Piuttosto di frequente può capitare di aver bisogno di ricorrere ad uno dei due antidolorifici più rinomati, ovvero Artiglio del diavolo e Arnica. Spesso, però, ci si limita ad usare in modo indifferente uno dei due, senza conoscere le differenze, sbagliando. Arnica montana e Artiglio del diavolo devono essere impiegati in due casi ben diversi, dal momento che hanno delle modalità d’azione del tutto differenti. L’Artiglio del diavolo, detto anche Arpagofito, All’interno delle escrescenze ai lati della radice si trovano le sostanze benefiche per il corpo umano, ovvero zuccheri, aminoacidi, steroli, grassi, cere ed iridoidi. Sono proprio questi i principi che permettono di svolgere un’attività analgesica e rilassante sia a livello delle articolazioni che dei muscoli. In questo senso, l’Artiglio del diavolo risulta essere ottimo per contrastare situazioni di dolore e infiammazioni.
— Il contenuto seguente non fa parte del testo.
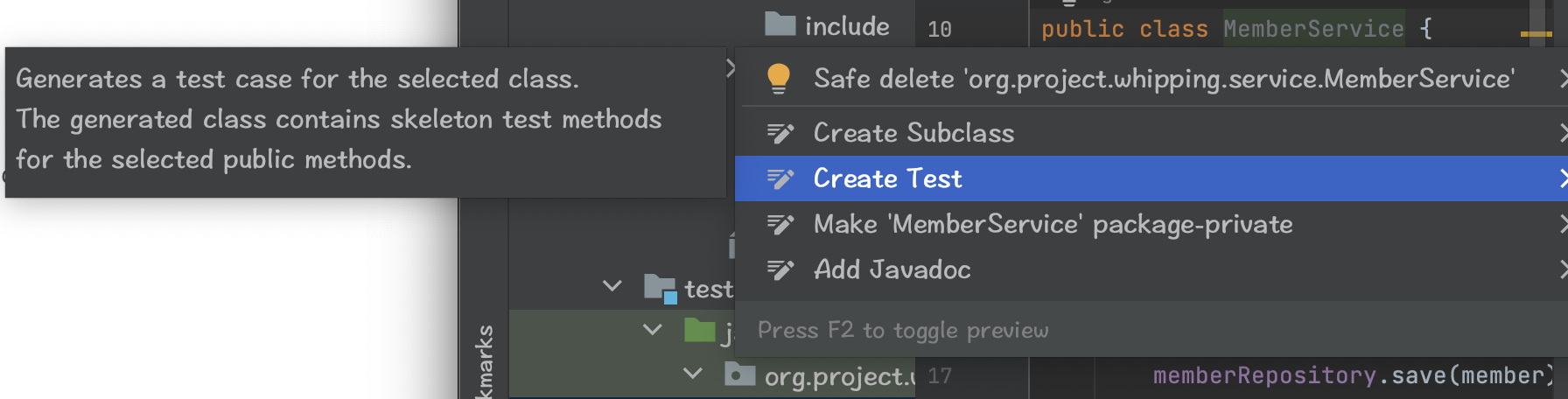This screenshot has height=399, width=1568.
Task: Select Safe delete MemberService action
Action: (x=1163, y=79)
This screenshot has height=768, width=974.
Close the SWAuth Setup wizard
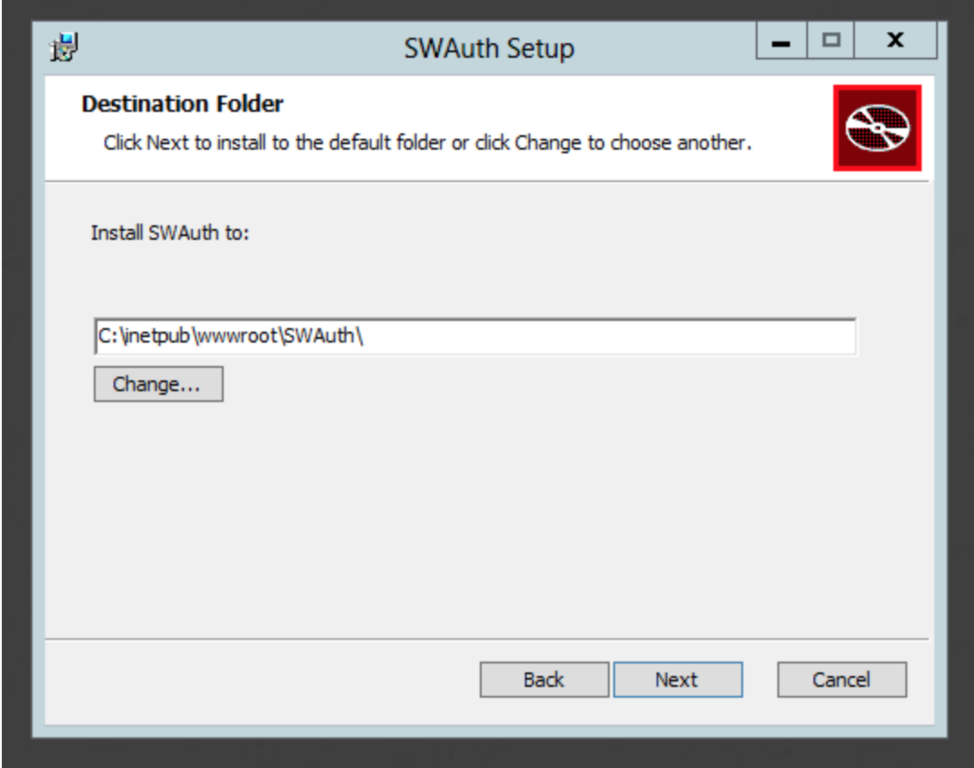[895, 40]
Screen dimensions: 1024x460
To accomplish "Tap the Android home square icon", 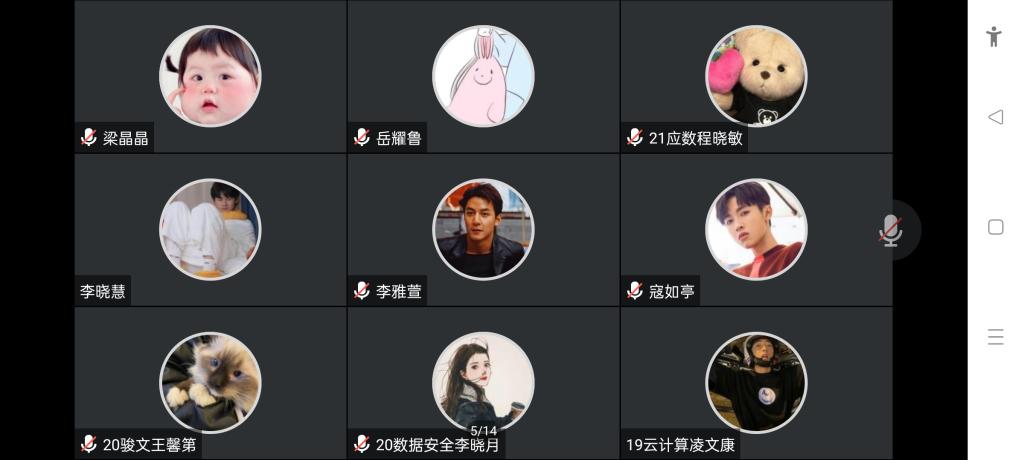I will (995, 227).
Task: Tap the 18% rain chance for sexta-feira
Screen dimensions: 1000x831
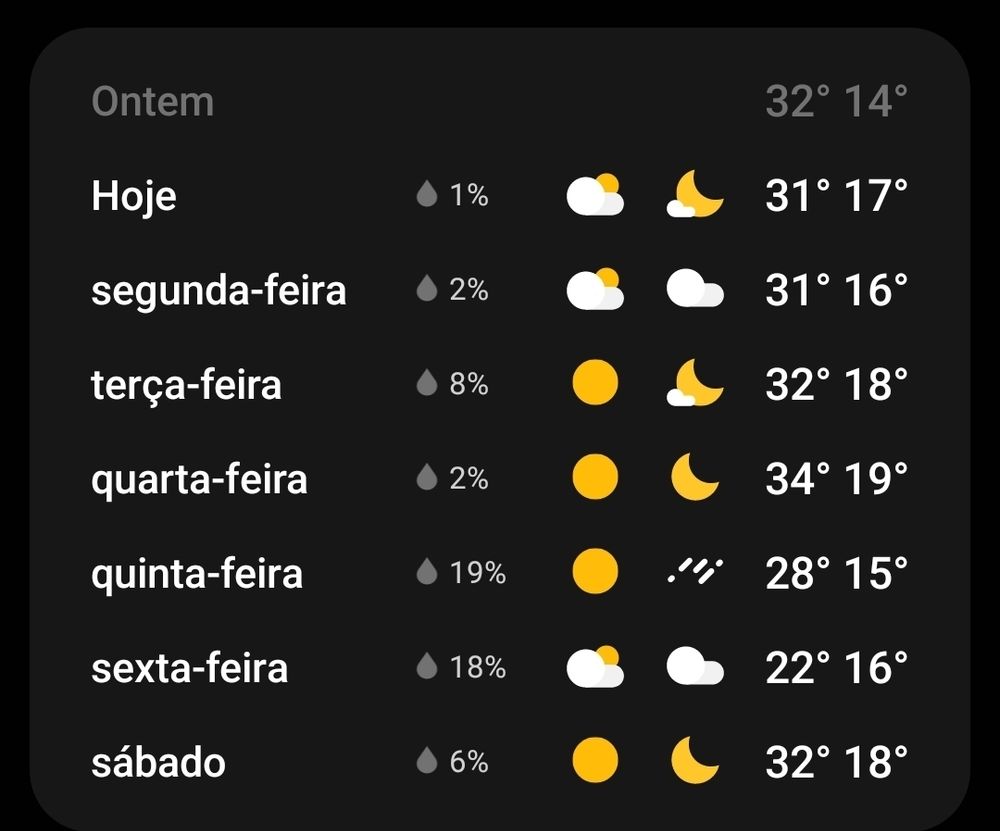Action: 478,667
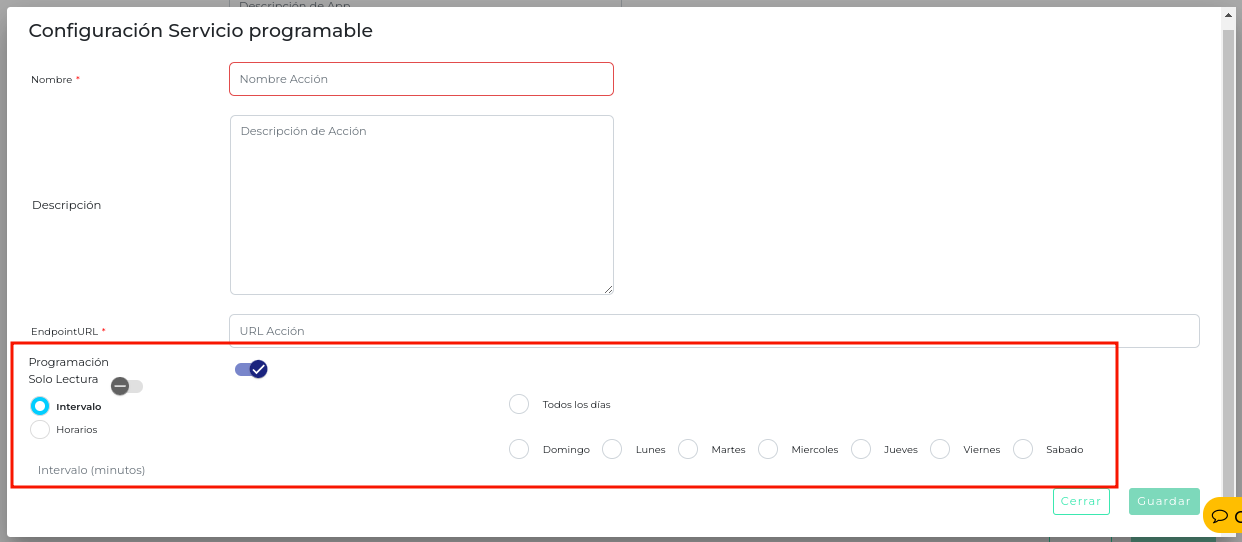Image resolution: width=1242 pixels, height=542 pixels.
Task: Click the Intervalo (minutos) field
Action: (x=92, y=470)
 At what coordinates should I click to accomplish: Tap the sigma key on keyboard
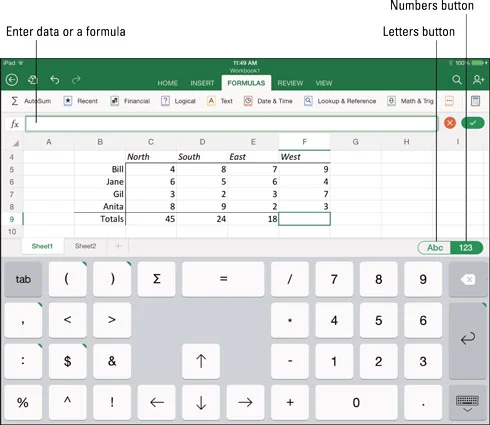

Nel caso specifico si consiglia di usare per il trattamento di stati febbrili, artrite, dolori alla cervicale, tendiniti e mal di schiena. Questo antidolorifico riesce ad essere efficace con un’applicazione a livello locale nel punto colpito dal dolore, ma anche quando viene somministrato come integratore alimentare. L’Arnica si suggerisce, invece, per la cura di disturbi che possono causare l’insorgere di edemi e gonfiore agli arti. Invece, l’Artiglio del diavolo si deve prediligere in caso di infiammazioni e dolori muscolari o a livello delle articolazioni.